The National Miners Association of Zimbabwe, a representative body of small-scale miners, has pleaded with the government not to hike mining fees as that will kill small-scale miners.

The plea follows the proposal by the government to increase application fees for an ordinary prospectors licence for platinum from $150 to $500 000.

Registration will go up to $2,5 million from $300. Ground rentals per annum will increase to $ 1 000 per hectare from $10 per five claims.

Those intending to go into diamond mining will have to fork out a registration fee of $1 million.

National Miners Association chief executive officer Peter Chiramba said if anything, the Ministry of Mines and Mining Development should increase fees for large companies not for small-scale miners.

They must increase the mining fees for big companies as they hold many mining claims and have the money, said Chiramba.

If you are asked to pay $500 for a prospecting licence, where do you think the small-scale miners will get it from? It means government will be encouraging illegal mining activities.

He said the fees hikes had the negative impact of increasing operating costs at a time when the miners hardly had enough resources.

Mining fees going up will push miners out of the industry. The whole purpose of uplifting and empowering local miners has been completely killed off, he said.
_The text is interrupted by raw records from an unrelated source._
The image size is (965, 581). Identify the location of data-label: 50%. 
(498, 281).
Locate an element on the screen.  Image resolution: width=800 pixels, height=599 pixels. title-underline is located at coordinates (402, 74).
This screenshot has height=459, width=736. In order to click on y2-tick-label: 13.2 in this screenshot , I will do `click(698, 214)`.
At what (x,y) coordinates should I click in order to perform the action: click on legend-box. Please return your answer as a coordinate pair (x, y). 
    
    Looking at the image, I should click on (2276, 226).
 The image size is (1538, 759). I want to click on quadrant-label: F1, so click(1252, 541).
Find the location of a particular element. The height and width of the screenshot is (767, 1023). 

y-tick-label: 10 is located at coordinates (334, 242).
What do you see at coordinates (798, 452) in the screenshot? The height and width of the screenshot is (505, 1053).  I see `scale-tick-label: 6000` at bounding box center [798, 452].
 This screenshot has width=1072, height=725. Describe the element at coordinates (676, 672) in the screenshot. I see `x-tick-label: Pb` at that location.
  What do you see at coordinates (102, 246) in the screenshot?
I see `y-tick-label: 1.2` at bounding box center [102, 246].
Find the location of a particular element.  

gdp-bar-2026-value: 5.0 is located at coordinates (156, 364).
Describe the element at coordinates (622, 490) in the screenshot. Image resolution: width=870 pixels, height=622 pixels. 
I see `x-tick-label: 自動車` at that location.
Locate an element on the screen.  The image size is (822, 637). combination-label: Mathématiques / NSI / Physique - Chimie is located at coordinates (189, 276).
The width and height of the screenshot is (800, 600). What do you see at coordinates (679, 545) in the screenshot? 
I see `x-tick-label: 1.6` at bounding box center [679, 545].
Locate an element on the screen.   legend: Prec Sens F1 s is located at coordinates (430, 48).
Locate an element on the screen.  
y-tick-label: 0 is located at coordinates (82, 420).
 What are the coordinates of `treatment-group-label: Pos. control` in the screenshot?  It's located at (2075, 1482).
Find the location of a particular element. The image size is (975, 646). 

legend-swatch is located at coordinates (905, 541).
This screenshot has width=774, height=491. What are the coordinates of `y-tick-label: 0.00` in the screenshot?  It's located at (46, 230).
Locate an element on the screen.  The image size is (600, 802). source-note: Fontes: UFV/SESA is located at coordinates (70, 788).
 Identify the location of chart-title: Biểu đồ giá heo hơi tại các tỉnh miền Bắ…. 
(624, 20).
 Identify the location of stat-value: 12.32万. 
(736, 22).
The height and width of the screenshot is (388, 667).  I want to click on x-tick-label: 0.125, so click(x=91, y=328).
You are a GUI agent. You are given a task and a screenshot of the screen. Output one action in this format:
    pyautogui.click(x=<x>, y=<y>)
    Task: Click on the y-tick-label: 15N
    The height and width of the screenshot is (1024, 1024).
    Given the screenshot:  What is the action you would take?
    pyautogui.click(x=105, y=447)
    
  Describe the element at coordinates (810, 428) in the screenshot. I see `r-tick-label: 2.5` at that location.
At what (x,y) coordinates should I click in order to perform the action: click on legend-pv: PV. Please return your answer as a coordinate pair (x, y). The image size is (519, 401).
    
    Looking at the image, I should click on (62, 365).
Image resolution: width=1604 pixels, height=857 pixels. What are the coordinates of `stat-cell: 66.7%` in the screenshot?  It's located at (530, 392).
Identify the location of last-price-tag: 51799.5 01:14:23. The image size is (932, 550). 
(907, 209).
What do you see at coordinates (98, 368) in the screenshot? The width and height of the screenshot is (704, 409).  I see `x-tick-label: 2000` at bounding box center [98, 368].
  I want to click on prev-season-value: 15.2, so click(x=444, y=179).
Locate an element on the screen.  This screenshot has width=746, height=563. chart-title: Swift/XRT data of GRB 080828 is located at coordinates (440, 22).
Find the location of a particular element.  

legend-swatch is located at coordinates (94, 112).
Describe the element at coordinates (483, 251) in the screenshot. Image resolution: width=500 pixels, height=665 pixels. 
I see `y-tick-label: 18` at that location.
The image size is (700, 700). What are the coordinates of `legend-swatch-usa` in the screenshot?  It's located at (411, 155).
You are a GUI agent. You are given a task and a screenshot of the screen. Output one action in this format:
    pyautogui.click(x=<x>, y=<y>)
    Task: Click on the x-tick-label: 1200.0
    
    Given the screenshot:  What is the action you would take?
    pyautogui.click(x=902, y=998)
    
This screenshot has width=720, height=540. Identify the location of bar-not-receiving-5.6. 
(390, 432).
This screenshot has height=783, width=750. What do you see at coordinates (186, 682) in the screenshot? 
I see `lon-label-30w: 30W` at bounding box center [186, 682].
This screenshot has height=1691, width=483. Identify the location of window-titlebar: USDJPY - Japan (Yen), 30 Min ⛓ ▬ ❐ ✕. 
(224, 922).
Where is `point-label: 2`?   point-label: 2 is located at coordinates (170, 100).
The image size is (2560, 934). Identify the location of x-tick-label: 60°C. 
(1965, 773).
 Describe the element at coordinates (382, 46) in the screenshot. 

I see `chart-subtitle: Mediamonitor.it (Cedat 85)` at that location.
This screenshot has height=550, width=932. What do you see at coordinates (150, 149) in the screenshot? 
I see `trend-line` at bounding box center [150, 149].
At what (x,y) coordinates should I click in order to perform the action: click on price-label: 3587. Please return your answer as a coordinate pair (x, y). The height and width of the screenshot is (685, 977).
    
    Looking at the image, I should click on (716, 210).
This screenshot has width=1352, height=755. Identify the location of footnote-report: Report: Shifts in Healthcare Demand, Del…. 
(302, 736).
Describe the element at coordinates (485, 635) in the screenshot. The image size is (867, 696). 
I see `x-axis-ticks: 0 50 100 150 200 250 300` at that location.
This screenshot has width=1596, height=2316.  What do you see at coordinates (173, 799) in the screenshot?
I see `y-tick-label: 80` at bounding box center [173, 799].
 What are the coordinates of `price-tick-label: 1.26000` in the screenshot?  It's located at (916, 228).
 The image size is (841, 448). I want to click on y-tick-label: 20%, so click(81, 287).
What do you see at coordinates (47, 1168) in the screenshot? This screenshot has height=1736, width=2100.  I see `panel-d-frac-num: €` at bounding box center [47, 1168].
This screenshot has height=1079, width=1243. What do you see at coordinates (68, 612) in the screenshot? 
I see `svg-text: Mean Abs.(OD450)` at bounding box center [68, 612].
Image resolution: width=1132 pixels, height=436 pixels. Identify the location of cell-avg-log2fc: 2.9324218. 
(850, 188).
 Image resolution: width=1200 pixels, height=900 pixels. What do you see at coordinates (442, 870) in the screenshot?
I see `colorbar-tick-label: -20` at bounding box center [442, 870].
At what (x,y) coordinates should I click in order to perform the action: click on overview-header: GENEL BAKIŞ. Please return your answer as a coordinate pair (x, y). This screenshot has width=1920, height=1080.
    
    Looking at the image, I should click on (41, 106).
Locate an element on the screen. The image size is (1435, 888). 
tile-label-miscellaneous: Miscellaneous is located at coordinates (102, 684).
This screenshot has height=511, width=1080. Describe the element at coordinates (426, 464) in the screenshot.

Chiramba said what had compounded small-scale miners situation was their failure to access funding to improve their operations.

A licence to cut and polish diamonds will attract a fee of $100 000, up from $20 000 while a gold buying licence will rise from $2 500 to $5 000.

Miners will be expected to fork out $8 000 for a custom milling licence, registering as a prospector $5 000 per year, up from $100, while an ordinary prospecting licence will cost $500 per mining district, up from $100.

A recent report by African Development Bank has revealed gold production from both small-scale and primary producers registered positive growth in 2011. Production from small-scale producers increased from 125kg in January 2011 to about 429kg in December 2011.